##### EXERCISE INPUTS #####

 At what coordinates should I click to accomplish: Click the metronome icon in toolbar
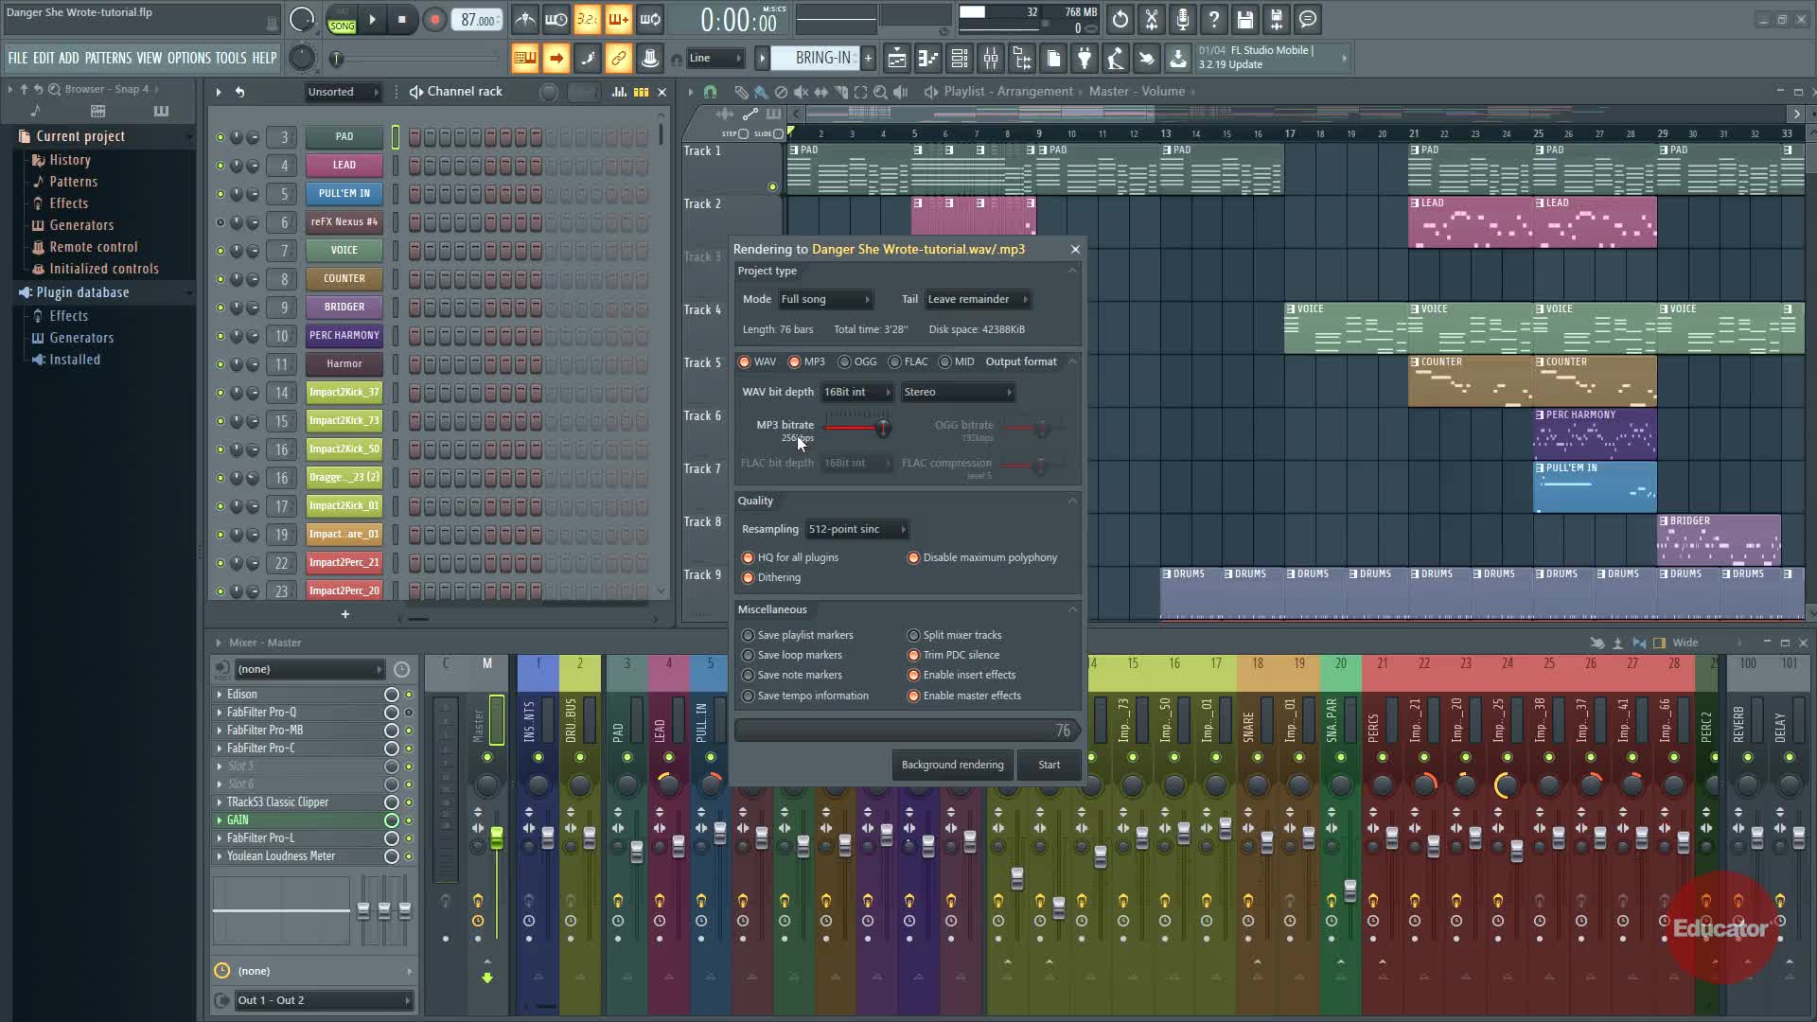pos(525,20)
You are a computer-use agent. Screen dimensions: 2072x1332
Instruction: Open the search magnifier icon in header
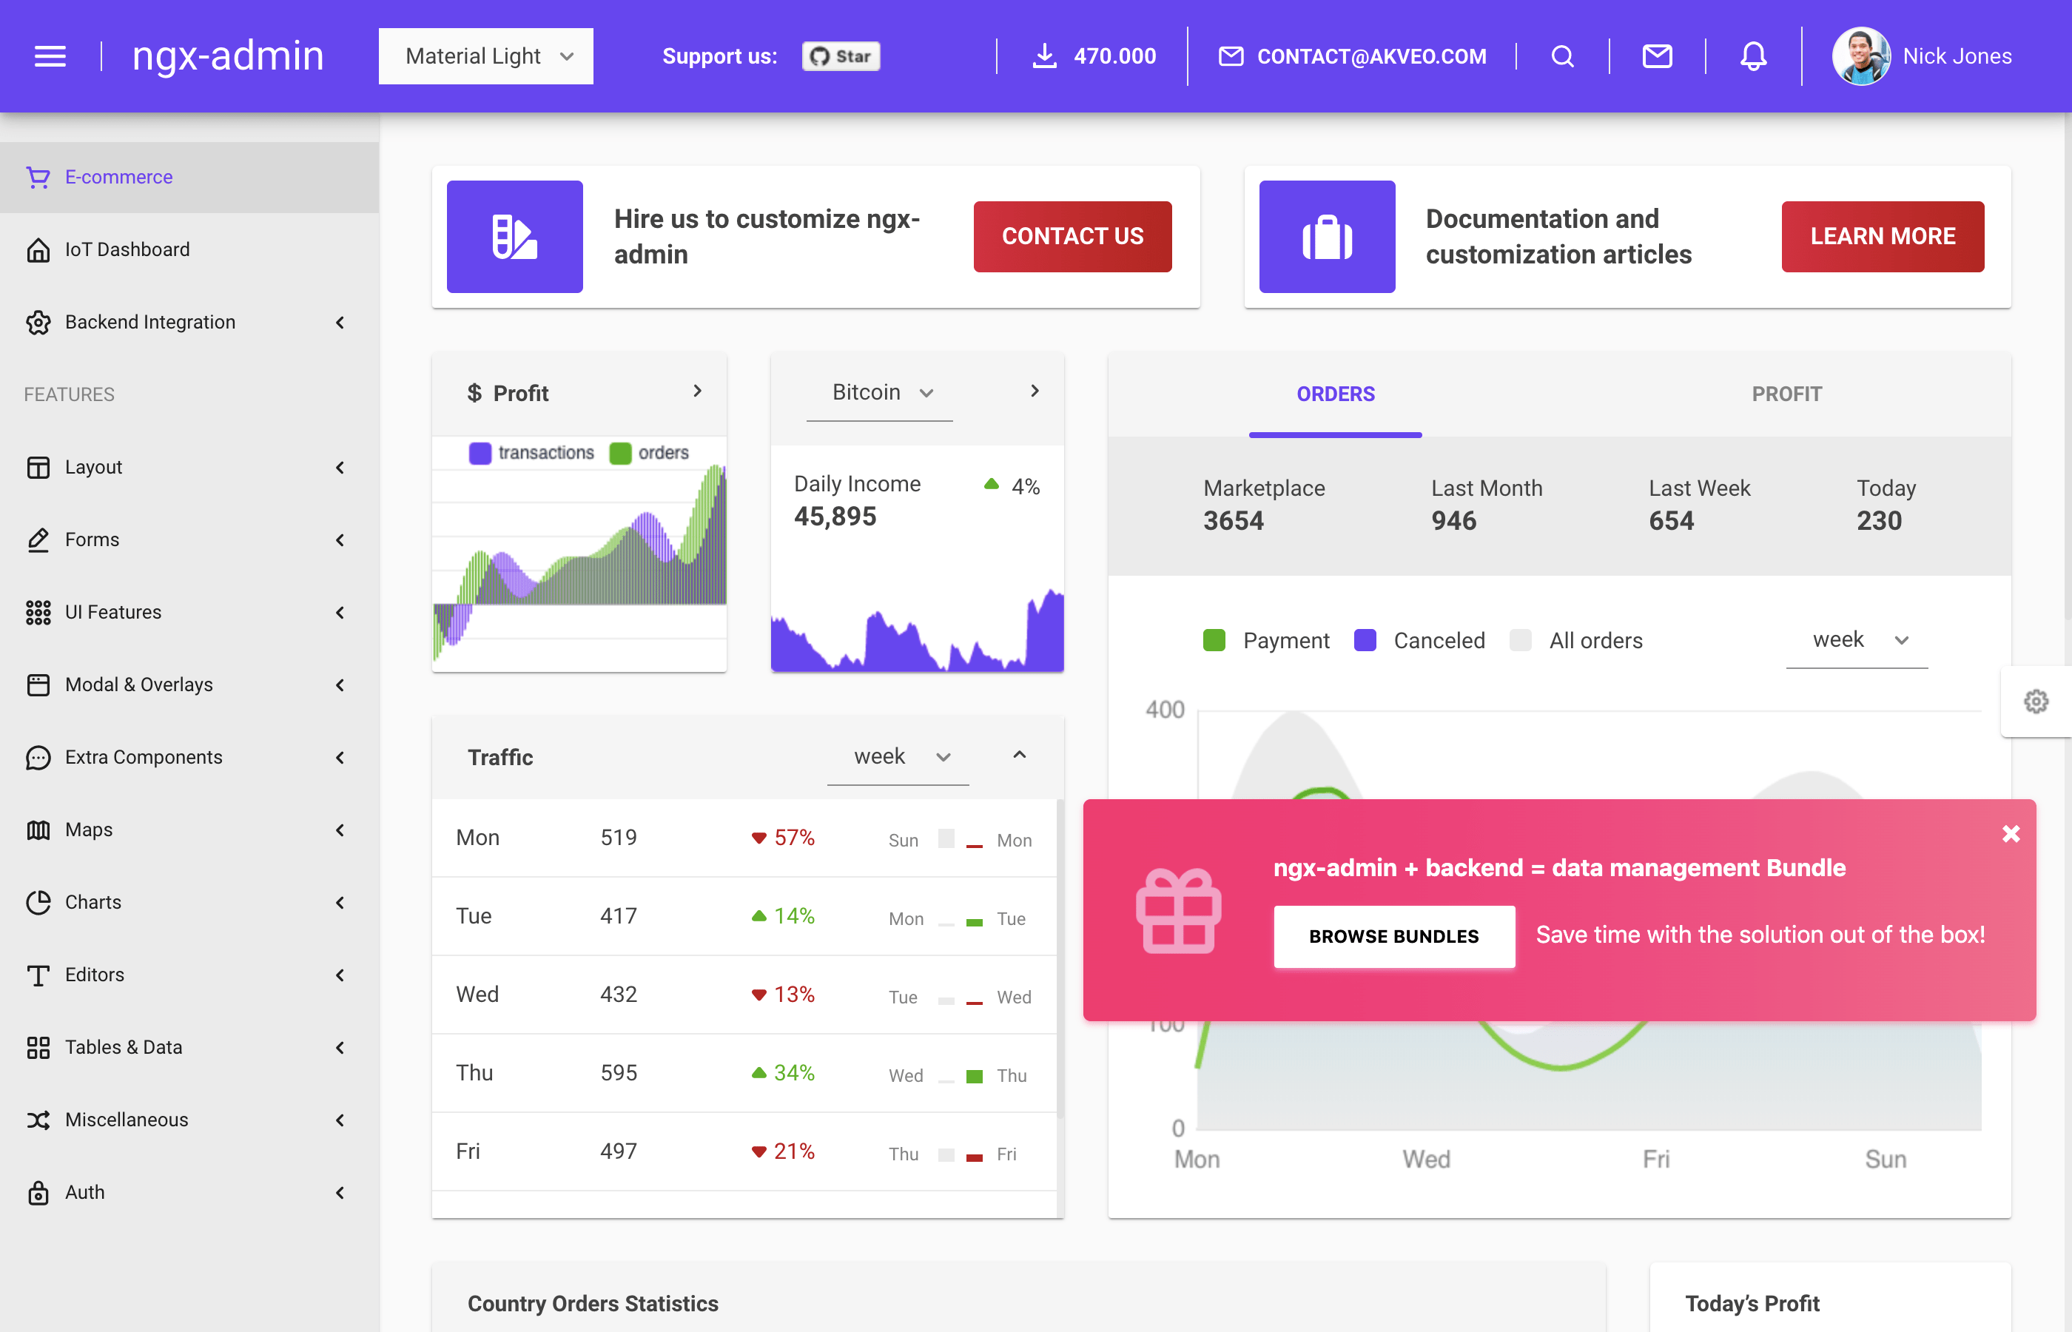(x=1562, y=56)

#####

Return only the lines from the one containing "You are a computer-use" through the last line of the entries above, exactly as written and without pictures.

| RESULT OF THE TASK |
You are a computer-use agent. Screen dimensions: 2072x1332
Instruction: Open the search magnifier icon in header
(x=1562, y=56)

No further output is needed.